Plain-English definitions for every term in the collision repair and insurance claims world. Built for new admin staff, estimators coming from other software, and shop owners who inherited the business from someone else. 14-day free trial, no credit card required.
FNOL (First Notice of Loss): the initial report filed with the carrier when a vehicle is damaged. The FNOL number is your reference for all carrier communication. Claim number: assigned by the carrier after FNOL. Every supplement, photo, and email goes on this number. Deductible: the customer's out-of-pocket amount before insurance pays. Collect it at drop-off. Authorization: formal carrier approval to proceed with repairs at a specific dollar amount. Track expiration dates. Supplement: an additional estimate written after teardown when hidden damage is found. Supplements are where most shops lose money. Adjuster: the carrier's representative who reviews estimates and approves supplements. DRP (Direct Repair Program): a carrier partnership that steers claims directly to your shop. Total loss: when repair cost exceeds roughly 70 to 80 percent of the vehicle's ACV. LKQ (Like Kind and Quality): used OEM parts sourced from salvage. OEM: original equipment manufacturer parts. Aftermarket: non-OEM replacement parts.

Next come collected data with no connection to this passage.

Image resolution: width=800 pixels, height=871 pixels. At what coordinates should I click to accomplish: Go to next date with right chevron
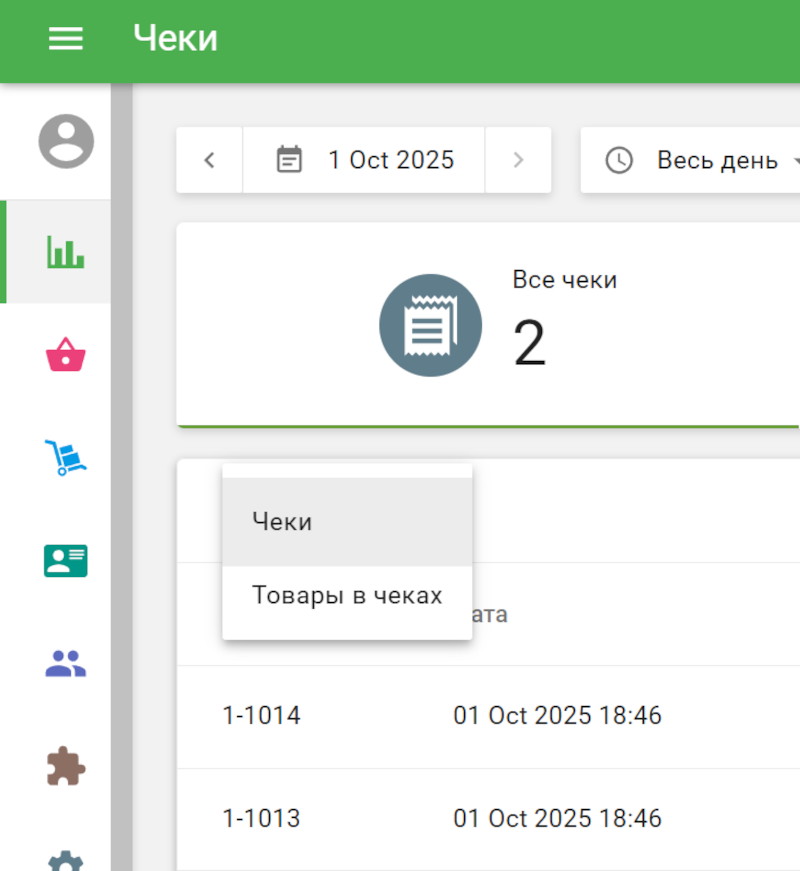point(518,160)
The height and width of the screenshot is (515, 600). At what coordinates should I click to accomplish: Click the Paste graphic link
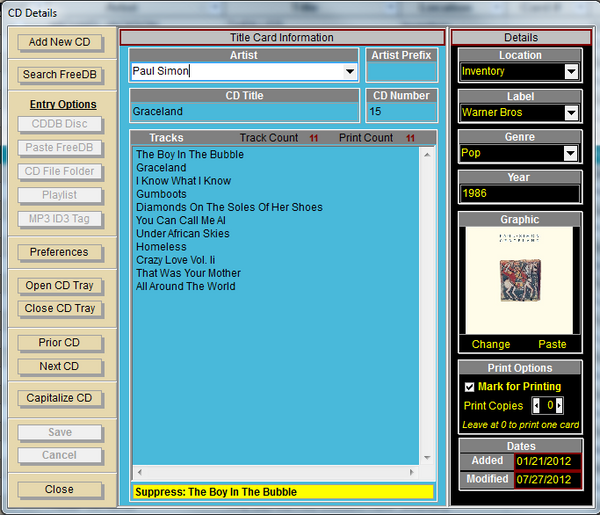[x=552, y=344]
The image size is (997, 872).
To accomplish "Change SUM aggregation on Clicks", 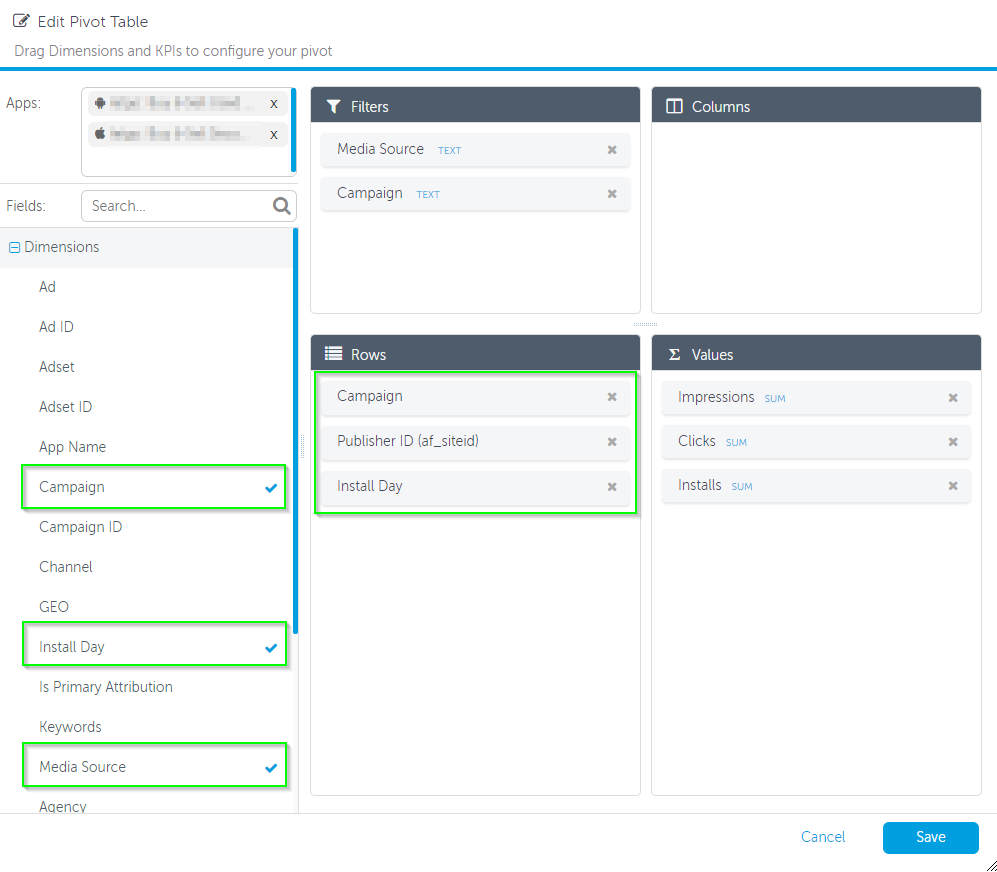I will [738, 443].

Cycle time: total days from keys-in to keys-out. The industry average is 10 to 14 days. High performers target 7 to 9 days. DRP scorecards measure this directly. Touch time: actual technician hours on the car, as opposed to calendar days. A car with a 10-day cycle time might have only 20 hours of touch time. The gap is waiting: for parts, approvals, paint booth. Severity: average repair order dollar amount per claim. Higher severity means more complex work. Throughput: claims completed per month per bay. CSI (Customer Satisfaction Index): customer satisfaction score measured by the carrier. Low CSI can cost you DRP status. Keys-in/keys-out: the moment the car arrives and the moment the customer picks it up. The exact start and end of the cycle.
Teardown: disassembling a vehicle to find hidden damage not visible on the initial estimate. Every supplement starts with a good teardown. R&I (Remove and Install): removing a part to repair what is underneath, then reinstalling it. Blend: painting adjacent panels so color matches the repaired panel. ADAS (Advanced Driver Assistance Systems): cameras, radar, and sensors that must be recalibrated after certain repairs. Calibration costs are a frequent supplement item carriers push back on. Seam sealer: applied at panel seams for water and noise protection. Frequently missed in estimates. Labor op: a specific repair operation line item on the estimate. Softened labor ops (reducing time below OEM spec) are a common claim audit finding. OEM position statement: the manufacturer's documented instructions for a repair procedure, used to justify supplement line items to adjusters.
Carriers and adjusters use precise language. An adjuster who sees a supplement that says 'fixed the dent' will push back. A supplement that says 'R&I rear quarter inner structure, OEM refinish to blend per Mitchell Time Guide' gets approved. The shop that knows the vocabulary writes better supplements, argues better rebuttals, and closes fewer claims short. Claimory AI reads your estimates and flags line items where the terminology or documentation is weak, before the supplement goes to the carrier.
A supplement is an additional estimate written after teardown, when hidden damage is found that was not visible in the initial estimate. Supplements must be submitted to the carrier and approved before parts are ordered. Poorly tracked supplements are the number one source of lost revenue in collision shops.
Cycle time is the total number of days from when a vehicle arrives (keys-in) to when the customer picks it up (keys-out). The industry average is 10 to 14 days. DRP carriers score shops on cycle time directly. Every extra day costs the carrier rental exposure and costs your shop bay throughput. Claimory tracks cycle time per claim and flags outliers before they become DRP scorecard problems.
DRP stands for Direct Repair Program. It is a partnership between a collision shop and an insurance carrier where the carrier steers claims directly to your shop. In exchange, the shop agrees to cycle time targets, CSI score floors, and photo compliance standards. Missing these can cost you DRP status.
OEM (Original Equipment Manufacturer) parts come from the vehicle's maker. Aftermarket parts are non-OEM replacements, usually cheaper. LKQ (Like Kind and Quality) are used OEM parts from salvage vehicles. Carriers often push for aftermarket or LKQ to reduce claim costs. Shops can write OEM justifications citing safety or fit-and-finish requirements.
ADAS stands for Advanced Driver Assistance Systems: radar, cameras, and sensors that power features like automatic braking and lane assist. After certain repairs, these systems must be recalibrated per OEM specs. Carriers often push back on ADAS calibration costs. The Claimory AI drawer can pull the OEM position statement for your specific vehicle and use it as supplement documentation.